Islamic State fighters who launched a surprise attack on a Syrian border town massacred more than 200 civilians, including women and children, before they were killed and driven out by Kurdish forces, activists said on Saturday.
Kurdish activist Mustafa Bali, the Britain-based Syrian Observatory for Human Rights and Kurdish official Idris Naasan put at 40-50 the number of elite IS fighters killed in the two days of fighting since the militants sneaked into the town of Kobani before dawn on Thursday.
Clashes, however, continued to the south and west of the predominantly Kurdish town on the Turkish border on Saturday, they said, although the fighting in the south quietened down by nightfall.
Naasan said 23 of the city’s Kurdish defenders were killed in the fighting, but the Observatory put the number at 16. The discrepancy could not immediately be reconciled, but conflicting casualty figures are common in the aftermath of major fighting.
“Kobani has been completely cleared of Daesh, and Kurdish forces are now combing the town looking for fighters who may have gone into hiding,” Bali, using the Arabic acronym for the IS, told The Associated Press by telephone from Kobani. The official Syrian news agency, SANA, also reported that Kobani has been cleared of IS fighters.
The more than 200 civilians killed in the last two days include some who perished in IS suicide bombings, including one at the border crossing with Turkey, but they were mostly shot dead in cold blood, some in their own homes, the activists said.
“They were revenge killings,” Rami Abdurrahman, the observatory’s director, told the AP.
Others were caught in the cross-fire as gun battles raged in the town’s streets or were randomly targeted by IS snipers on rooftops.
Bali, Abdurrahman and Naasan all said the number of Kobani civilians and IS fighters killed was likely to rise as rescue teams continue to search neighbourhoods where the fighting took place.
Massacring civilians is not an uncommon practice by the Islamic State group, whose men have slaughtered thousands in Syria and neighbouring Iraq over the last year, when its fighters blitzed through large swathes of territory and declared a caliphate that spans both nations.
The Islamic State group often posts on social media networks gruesome images of its fighters executing captives as part of psychological warfare tactics designed to intimidate and inspire desertions among their enemies. Last week, it posted one of its most gruesome video clips, showing the execution of 16 men it claimed to have been spies.
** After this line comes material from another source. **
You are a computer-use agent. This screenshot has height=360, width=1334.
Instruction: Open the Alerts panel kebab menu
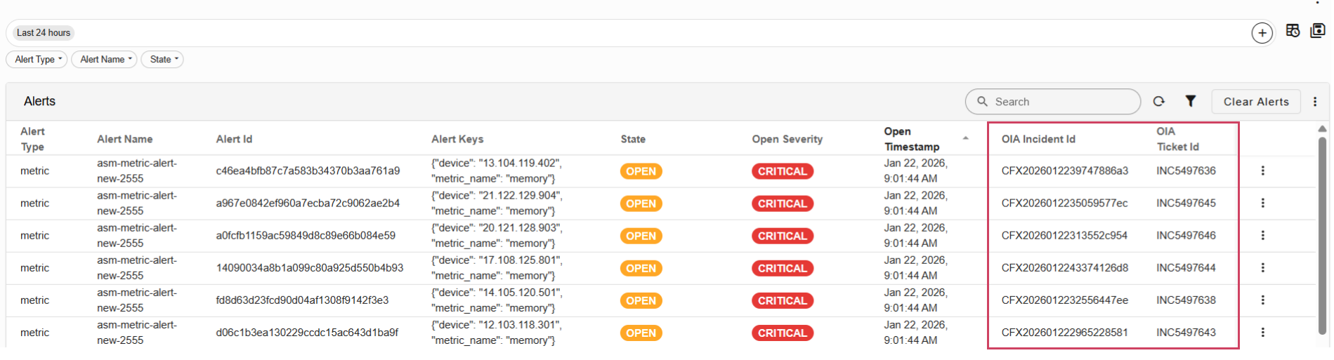(1315, 102)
Five of the men were drowned in a cage, four were burned inside a car and seven were blown up by explosives.
The killing of so many civilians in Kobani, according to Abdurrahman, was premeditated and meant by the Islamic State to avenge their recent defeats at the hands of Kurdish forces.
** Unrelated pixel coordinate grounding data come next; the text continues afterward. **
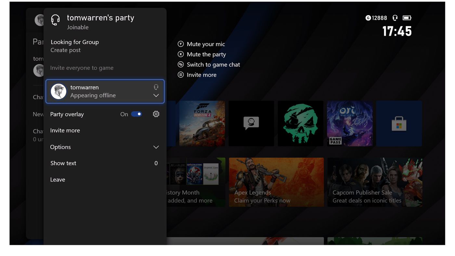Image resolution: width=455 pixels, height=256 pixels.
Task: Click the X button Mute the party icon
Action: [x=181, y=54]
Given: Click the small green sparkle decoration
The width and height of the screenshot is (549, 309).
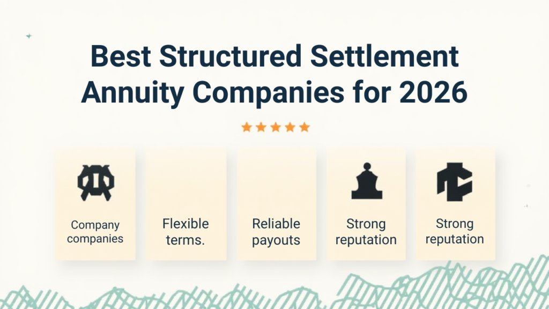Looking at the screenshot, I should (x=29, y=36).
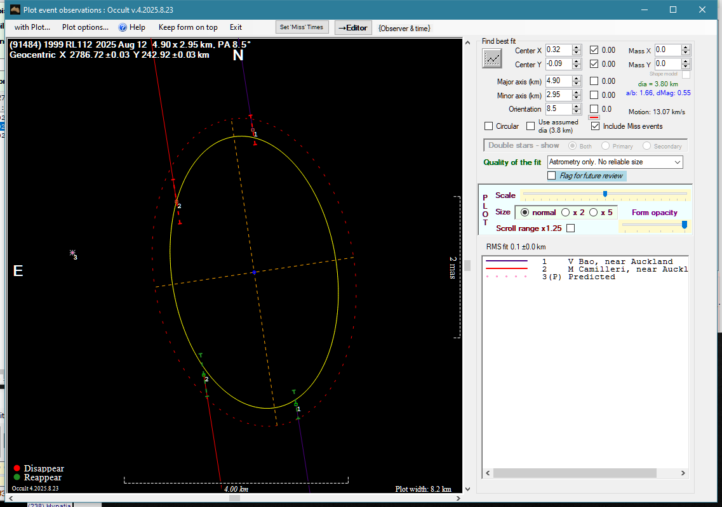Open the 'Plot options...' menu

tap(85, 27)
The Western-backed Kurdish forces have emerged as a formidable foe of the extremist group, rolling them back in the north and northeast parts of Syria, where the Kurds are the dominant community, as well as in northern Iraq, where they have also made significant gains against the IS.
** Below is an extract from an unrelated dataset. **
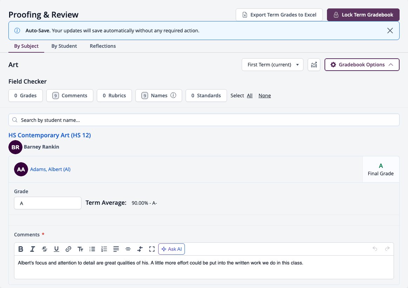Screen dimensions: 408x288
Task: Insert a bulleted list in comments
Action: 92,249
Kobani has become a symbol of Kurdish resistance after it endured a months-long siege by the Islamic State group before Kurdish forces, backed by U.S.-led coalition airstrikes, broke through and drove the militants out in January.
Thursday’s surprise attack on the town and a simultaneous one targeting the remote northeastern town of Hassakeh came one day after the Islamic State group called for a wave of violence during the Muslim holy month of Ramadan, a time of fasting and piety that is now in its second week.
“You Muslims, take the initiative and rush to jihad, rise up you mujahideen everywhere, push forward and make Ramadan a month of calamities for the nonbelievers,” IS spokesman Abu Mohammed al-Adnani said in an audio message released Tuesday.
In what also appears to be a response to that call, terror attacks took place Friday across three continents: shootings in a Tunisian beach resort that left 39 people dead, an explosion and a beheading in a U.S.-owned chemical warehouse in southeast France and a suicide bombing by an Islamic State affiliate at a Shiite mosque in Kuwait that killed at least 27 worshippers.
The attacks also came after the group suffered a series of setbacks over the past two weeks, including the loss last week of the Syrian border town of Tal Abyad—one of the group’s main points for bringing in foreign fighters and supplies.
Fighting is continuing in Hassakeh for the third successive day, with government and Kurdish forces separately fighting IS militants who have seized several neighbourhoods in the mostly Kurdish town, according to the Observatory. Forces loyal to embattled Syrian President Bashar Assad have brought in reinforcements from the town of Deir el-Zour to the south while the Syrian air force pounded IS positions inside the town.